While Eley “totally believes in the potential for clinical applications” of research like hers [it was she who coined the term “therapygenetics,” in this paper], “at the moment, the test of gene-environmental interaction is the driving force, because the other is too far away.”
The back-and-forth between basic research into causes of illness and clinical research into interventions is a forceful dynamic in this field, she says, “Each drives forward on its own, but also influences the other.”
Ressler sees their synergy as a potential source of therapeutic innovation. “We feel that biomarkers at the level of genetics and epigenetics will be a powerful way to understand the pathophysiology of these disorders… and as we better understand the molecular pathways underlying neuroplasticity in therapy, it may point toward new treatments.”
Many pathways, many genes
Like others in the field, Ressler takes a long view of clinical applications: Current research is essentially “a portent of things to come.
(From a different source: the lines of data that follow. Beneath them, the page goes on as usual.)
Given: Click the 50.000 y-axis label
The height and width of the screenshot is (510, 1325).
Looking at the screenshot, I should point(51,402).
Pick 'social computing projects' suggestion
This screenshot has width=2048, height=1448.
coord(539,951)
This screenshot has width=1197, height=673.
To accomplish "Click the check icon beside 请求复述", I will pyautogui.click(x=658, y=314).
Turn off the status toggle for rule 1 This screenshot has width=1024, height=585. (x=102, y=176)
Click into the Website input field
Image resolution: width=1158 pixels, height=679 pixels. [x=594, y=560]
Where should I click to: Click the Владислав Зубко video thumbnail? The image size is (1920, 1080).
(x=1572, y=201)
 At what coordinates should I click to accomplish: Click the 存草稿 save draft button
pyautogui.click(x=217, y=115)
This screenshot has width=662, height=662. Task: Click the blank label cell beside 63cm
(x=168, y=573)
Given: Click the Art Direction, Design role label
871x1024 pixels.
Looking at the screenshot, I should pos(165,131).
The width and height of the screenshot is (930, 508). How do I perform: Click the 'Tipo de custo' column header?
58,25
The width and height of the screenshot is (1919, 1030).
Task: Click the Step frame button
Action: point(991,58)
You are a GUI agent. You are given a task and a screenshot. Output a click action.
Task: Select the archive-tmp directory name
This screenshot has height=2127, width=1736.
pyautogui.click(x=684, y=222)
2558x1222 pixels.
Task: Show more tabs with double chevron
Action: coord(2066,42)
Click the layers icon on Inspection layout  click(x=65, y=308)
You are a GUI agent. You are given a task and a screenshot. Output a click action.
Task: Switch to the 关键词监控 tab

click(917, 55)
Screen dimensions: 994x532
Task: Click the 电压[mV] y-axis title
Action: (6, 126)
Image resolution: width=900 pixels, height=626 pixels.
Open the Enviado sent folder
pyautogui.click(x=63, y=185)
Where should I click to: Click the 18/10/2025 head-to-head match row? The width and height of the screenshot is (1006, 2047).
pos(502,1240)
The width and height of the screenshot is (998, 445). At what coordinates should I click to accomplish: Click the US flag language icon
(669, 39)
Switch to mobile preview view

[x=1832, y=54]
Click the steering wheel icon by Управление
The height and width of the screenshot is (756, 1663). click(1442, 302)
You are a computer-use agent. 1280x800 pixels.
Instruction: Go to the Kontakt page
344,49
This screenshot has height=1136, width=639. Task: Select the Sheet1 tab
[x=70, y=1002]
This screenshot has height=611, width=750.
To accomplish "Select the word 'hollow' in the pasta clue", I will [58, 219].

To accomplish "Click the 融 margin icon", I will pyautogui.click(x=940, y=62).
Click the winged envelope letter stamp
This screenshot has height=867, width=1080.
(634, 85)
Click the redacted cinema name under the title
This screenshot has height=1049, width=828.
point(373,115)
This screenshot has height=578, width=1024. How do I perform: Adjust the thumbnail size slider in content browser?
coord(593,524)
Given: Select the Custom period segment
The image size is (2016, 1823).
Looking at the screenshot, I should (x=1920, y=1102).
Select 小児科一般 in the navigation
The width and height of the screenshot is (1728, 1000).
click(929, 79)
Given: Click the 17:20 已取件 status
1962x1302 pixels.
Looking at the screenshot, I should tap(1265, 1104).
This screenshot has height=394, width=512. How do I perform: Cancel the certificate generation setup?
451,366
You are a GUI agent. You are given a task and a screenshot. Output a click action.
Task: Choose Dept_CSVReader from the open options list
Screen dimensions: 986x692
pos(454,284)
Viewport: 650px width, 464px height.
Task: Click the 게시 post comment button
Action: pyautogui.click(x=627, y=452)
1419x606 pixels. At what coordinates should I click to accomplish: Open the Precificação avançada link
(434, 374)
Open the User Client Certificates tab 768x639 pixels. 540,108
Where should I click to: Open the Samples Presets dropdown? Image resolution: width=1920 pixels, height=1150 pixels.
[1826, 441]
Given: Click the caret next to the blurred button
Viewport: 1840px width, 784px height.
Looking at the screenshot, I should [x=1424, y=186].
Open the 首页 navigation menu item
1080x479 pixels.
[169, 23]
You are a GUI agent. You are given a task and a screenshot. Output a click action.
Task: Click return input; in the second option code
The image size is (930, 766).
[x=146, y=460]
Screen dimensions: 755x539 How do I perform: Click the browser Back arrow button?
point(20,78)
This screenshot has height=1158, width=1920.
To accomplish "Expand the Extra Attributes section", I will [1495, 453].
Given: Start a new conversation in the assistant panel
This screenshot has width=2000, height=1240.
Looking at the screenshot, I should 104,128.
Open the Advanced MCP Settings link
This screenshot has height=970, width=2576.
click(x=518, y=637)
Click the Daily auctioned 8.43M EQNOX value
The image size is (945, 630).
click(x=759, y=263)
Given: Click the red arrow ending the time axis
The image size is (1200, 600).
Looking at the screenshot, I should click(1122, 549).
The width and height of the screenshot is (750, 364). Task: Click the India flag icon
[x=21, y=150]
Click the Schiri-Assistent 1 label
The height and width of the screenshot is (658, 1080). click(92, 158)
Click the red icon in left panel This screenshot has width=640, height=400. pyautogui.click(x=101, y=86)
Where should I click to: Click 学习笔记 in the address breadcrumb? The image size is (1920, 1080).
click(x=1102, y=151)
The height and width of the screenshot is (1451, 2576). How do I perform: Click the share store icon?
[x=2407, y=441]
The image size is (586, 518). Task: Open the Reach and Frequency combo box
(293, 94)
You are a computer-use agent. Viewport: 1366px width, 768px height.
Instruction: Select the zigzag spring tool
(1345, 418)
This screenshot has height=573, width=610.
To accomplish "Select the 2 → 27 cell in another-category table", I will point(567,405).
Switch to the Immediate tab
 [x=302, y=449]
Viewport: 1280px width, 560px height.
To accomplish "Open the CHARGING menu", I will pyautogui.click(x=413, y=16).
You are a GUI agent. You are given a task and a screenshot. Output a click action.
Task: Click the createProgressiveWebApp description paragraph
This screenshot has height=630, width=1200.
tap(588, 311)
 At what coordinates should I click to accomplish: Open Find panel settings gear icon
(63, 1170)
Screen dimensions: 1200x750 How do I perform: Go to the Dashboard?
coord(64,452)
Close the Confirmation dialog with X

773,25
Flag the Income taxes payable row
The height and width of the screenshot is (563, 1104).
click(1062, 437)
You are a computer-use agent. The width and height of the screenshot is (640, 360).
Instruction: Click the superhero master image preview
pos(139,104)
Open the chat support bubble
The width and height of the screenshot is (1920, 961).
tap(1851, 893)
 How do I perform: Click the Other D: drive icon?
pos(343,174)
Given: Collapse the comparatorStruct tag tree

While findings in these papers aren’t ready for prime time in the clinic, they give us a good idea of what may be coming down the pipeline.
“Any set of medical genetics, certainly psychiatric genetics, won’t be one polymorphism, or one story. As we better understand pathways in learning and memory and neuroplasticity, we may be able to develop a cohort of genes… each with a small effect size… that will together predict treatment outcome with a lot more specificity and sensitivity.”
Given the complexity of these pathways (researchers are investigating the genetics of dopamine, glutamate, and various neuropeptide and hormone systems, among others), practical therapygenetics will ultimately be “a bioinformatics challenge,” says Christopher Beevers: “taking many polymorphisms within many genes, and integrating them into a single index.”
One such technique, already in use, is the “cumulative genetic score,” which would analyze an array of genes that might predict response to treatment, identifying which alleles apparently produce a better or worse outcome and tabulating the number of “risk alleles” one possesses.
“It’s a bit of a primitive approach,” says Beevers, “because it gives equal weight to all alleles while some clearly have more influence than others. But it’s a step in the right direction. People are working on techniques to do something similar in a more sophisticated way.”